A 1981 Interview with Garry Winogrand on the Irrelevance of Source Material
February 10th, 2010 | published in Photographed.

If you don’t like “street photographer,” how do you respond to that other tiresome phrase, “snapshot aesthetic”?
I knew that was coming. That’s another stupidity. The people who use the term don’t even know the meaning. They use it to refer to photographs they believe are loosely organized, or casually made, whatever you want to call it. Whatever terms you like. The fact is, when they’re talking about snapshots they’re talking about the family album picture, which is one of the most precisely made photographs. Everybody’s fifteen feet away and smiling. The sun is over the viewer’s shoulder. That’s when the picture is taken, always. It’s one of the most carefully made photographs that ever happened. People are just dumb. They misunderstand.

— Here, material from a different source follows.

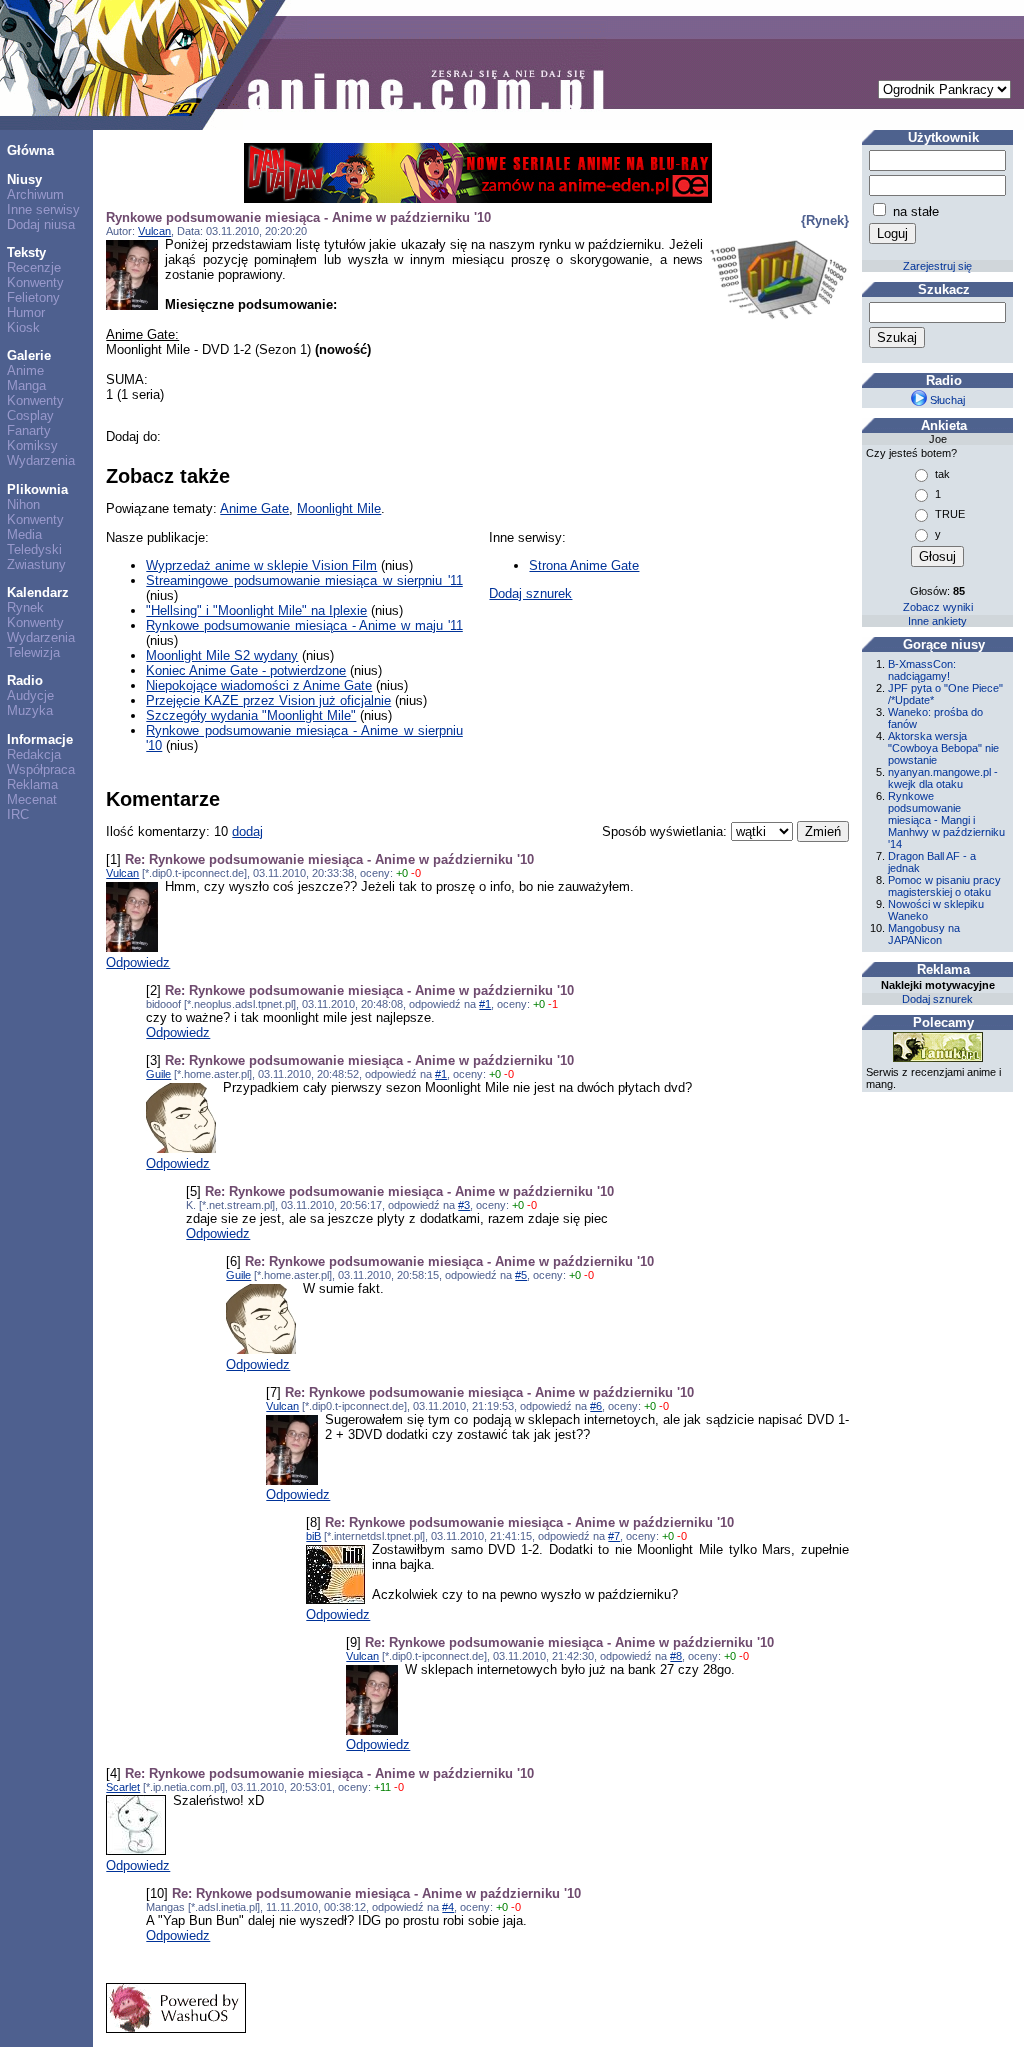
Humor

That’s an interesting point, particularly coming from someone who takes — or rather, composes and then snaps — lightning-fast shots.

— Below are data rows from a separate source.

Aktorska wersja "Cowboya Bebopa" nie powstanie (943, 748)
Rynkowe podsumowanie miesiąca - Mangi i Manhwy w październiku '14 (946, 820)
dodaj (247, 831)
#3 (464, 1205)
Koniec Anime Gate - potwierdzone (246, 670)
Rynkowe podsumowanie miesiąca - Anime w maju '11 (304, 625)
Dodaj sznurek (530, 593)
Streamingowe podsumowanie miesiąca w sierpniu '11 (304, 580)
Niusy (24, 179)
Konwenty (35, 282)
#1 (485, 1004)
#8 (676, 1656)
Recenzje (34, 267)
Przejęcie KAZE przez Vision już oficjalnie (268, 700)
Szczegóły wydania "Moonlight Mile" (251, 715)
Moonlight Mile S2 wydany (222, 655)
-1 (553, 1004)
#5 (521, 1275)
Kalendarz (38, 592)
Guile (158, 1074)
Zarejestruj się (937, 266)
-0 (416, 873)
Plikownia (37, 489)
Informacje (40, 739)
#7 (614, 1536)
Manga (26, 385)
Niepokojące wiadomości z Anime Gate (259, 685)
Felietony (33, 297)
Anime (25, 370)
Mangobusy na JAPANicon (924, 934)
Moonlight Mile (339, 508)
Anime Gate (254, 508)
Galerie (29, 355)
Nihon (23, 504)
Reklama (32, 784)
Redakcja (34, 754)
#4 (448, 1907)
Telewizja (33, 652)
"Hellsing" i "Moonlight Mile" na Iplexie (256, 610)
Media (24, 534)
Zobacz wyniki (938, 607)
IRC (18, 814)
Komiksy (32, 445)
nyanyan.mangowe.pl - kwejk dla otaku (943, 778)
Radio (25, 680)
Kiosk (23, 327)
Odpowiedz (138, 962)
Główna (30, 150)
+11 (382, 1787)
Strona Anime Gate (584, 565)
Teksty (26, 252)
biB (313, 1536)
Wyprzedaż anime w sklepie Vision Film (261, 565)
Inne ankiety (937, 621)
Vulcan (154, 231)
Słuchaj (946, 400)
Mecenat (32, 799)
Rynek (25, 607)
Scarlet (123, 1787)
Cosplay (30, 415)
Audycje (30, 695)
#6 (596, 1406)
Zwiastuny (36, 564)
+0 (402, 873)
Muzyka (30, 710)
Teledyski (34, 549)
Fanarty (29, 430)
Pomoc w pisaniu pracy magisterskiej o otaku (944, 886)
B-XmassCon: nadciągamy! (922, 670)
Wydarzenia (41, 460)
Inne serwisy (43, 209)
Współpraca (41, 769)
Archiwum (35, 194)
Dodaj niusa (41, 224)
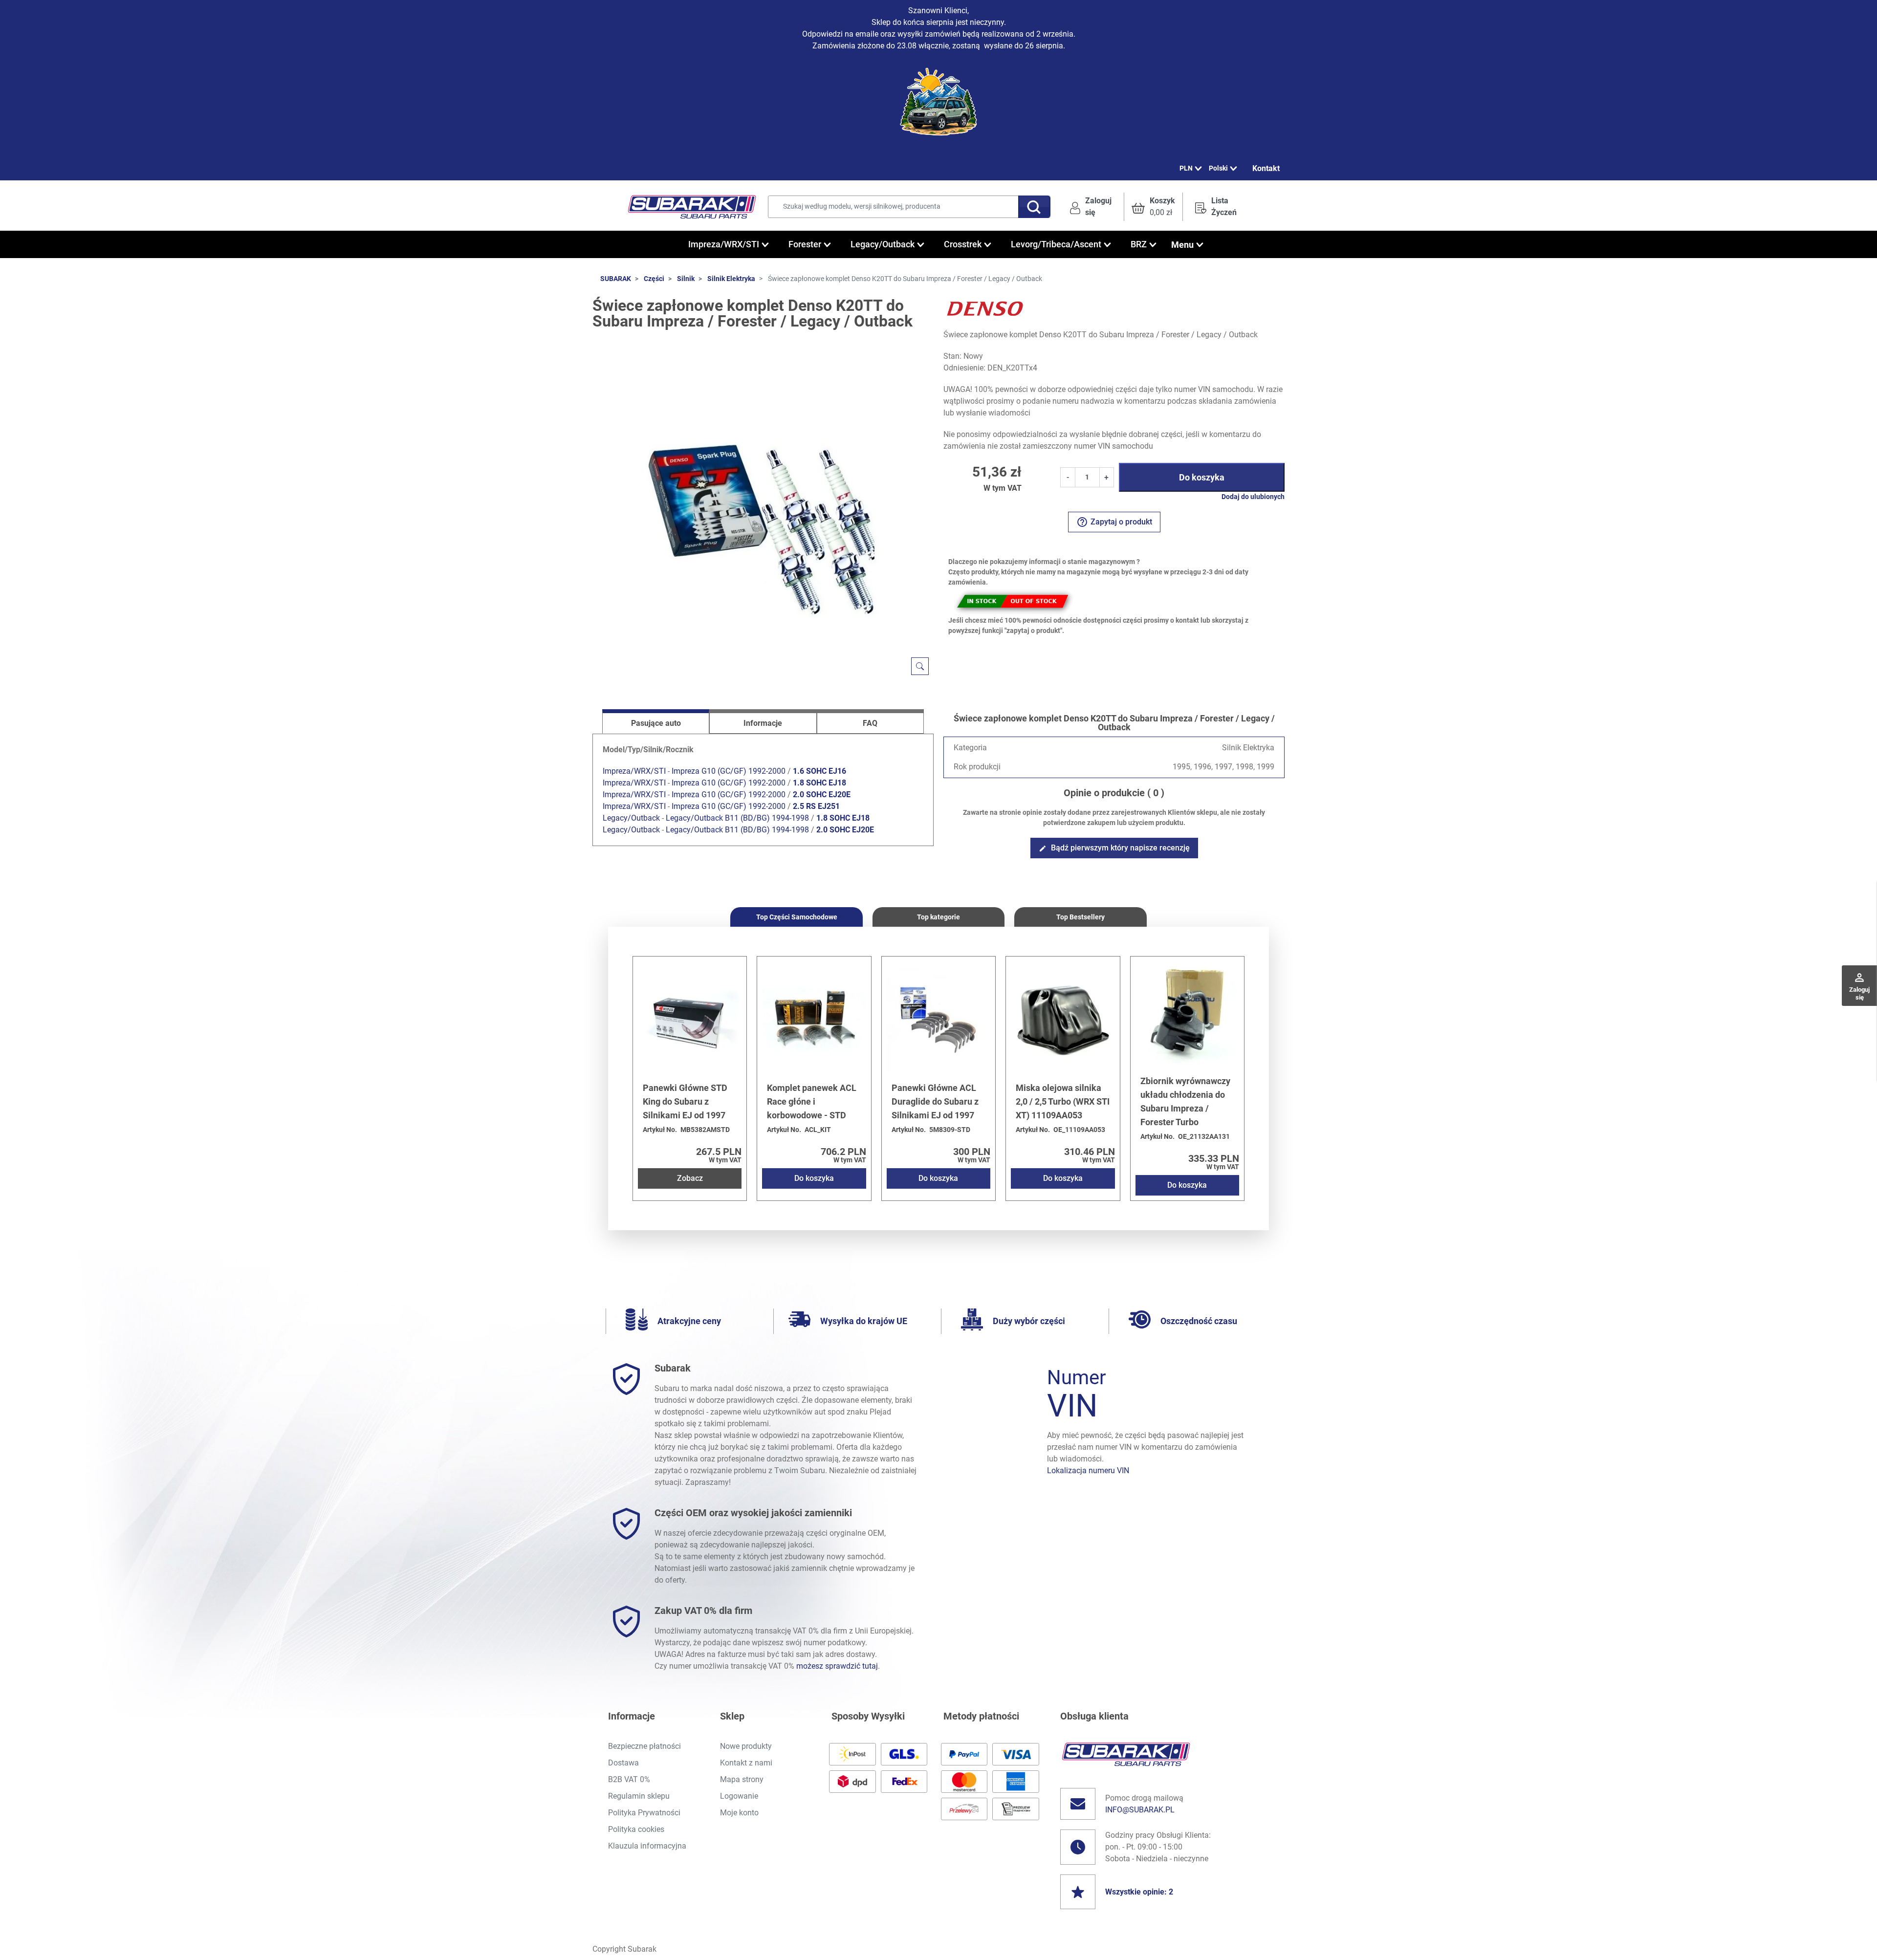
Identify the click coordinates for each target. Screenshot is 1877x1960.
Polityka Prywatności (644, 1812)
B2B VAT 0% (629, 1779)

I’ll say this, I’m pretty fast with a camera when I have to be. However, I think it’s irrelevant. I mean, what if I said that every photograph I made was set up? From the photograph, you can’t prove otherwise. You don’t know anything from the photograph about how it was made, really. But every photograph could be set up. If one could imagine it, one could set it up. The whole discussion is a way of not talking about photographs.
From Visions and Images: American Photographers on Photography by Barbaralee Diamonstein. Published by Rizoli, New York, 1981.